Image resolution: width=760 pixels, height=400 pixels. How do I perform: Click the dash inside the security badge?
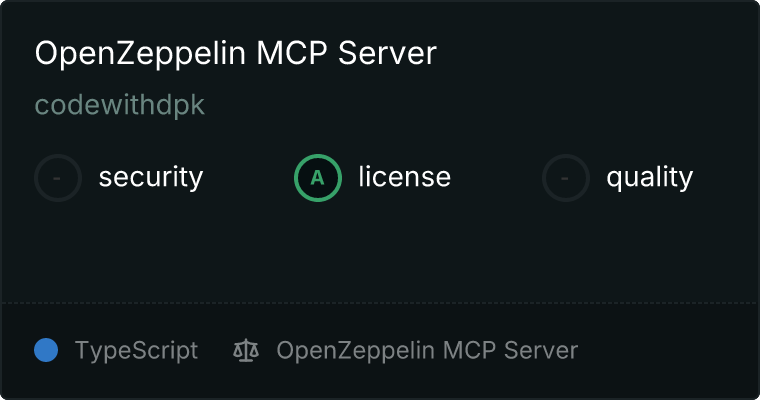click(57, 178)
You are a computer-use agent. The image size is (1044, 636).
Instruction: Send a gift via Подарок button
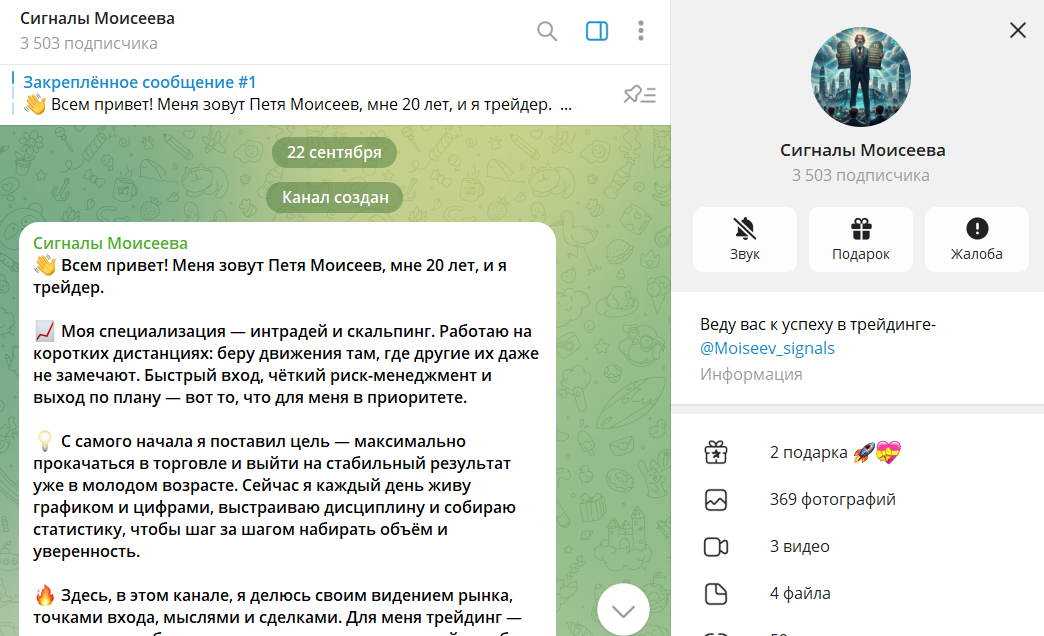[x=861, y=239]
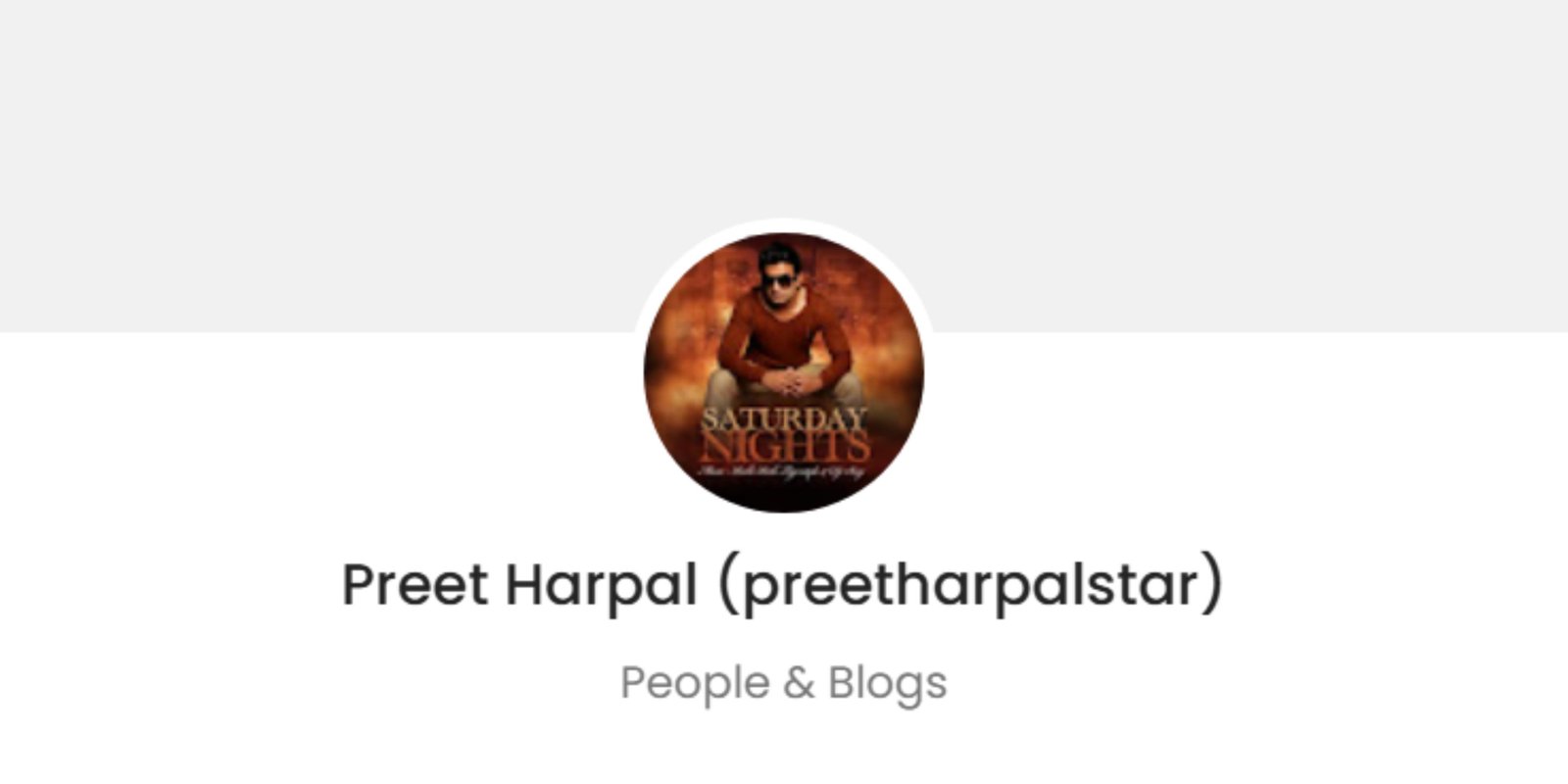Click the script subtitle line under NIGHTS
The height and width of the screenshot is (784, 1568).
click(x=784, y=473)
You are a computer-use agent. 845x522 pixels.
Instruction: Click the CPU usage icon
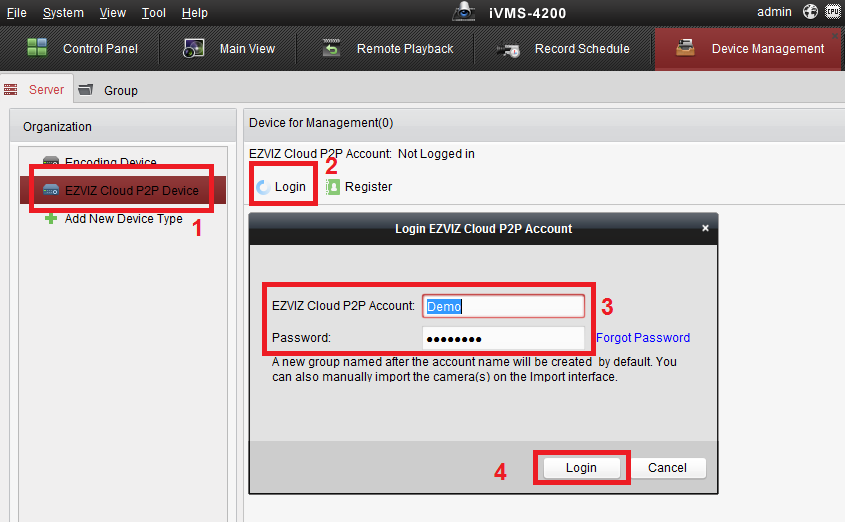click(x=832, y=12)
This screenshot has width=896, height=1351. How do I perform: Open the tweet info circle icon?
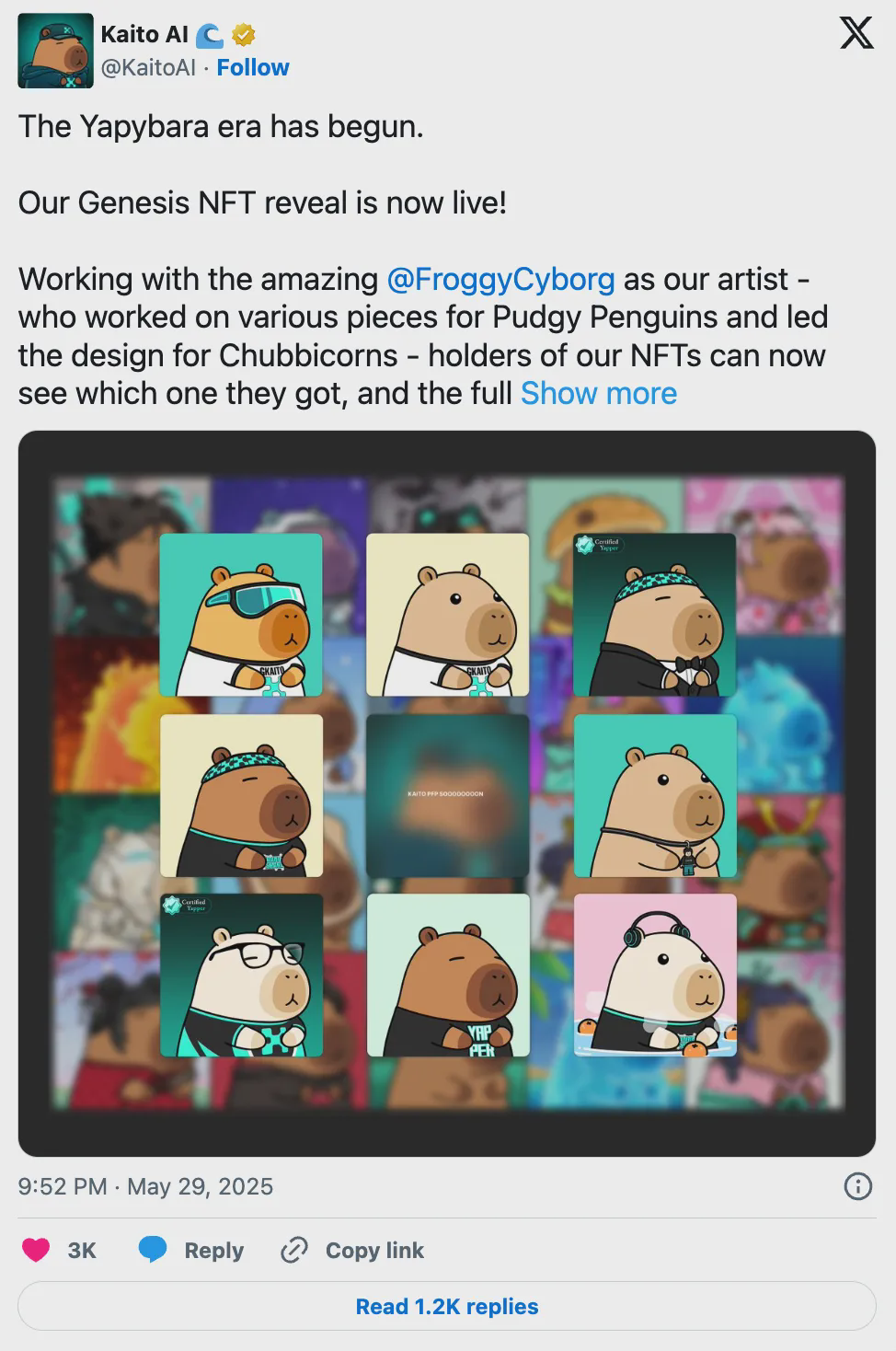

■ ■ ■ ■ ■

• TASK DESCRIPTION: Which lines of the records contain "agent"? Show each of them.

• RESPONSE TO THIS TASK:
You are a computer-use agent. The image size is (1044, 636).
You are a computer-use agent. 845x522 pixels.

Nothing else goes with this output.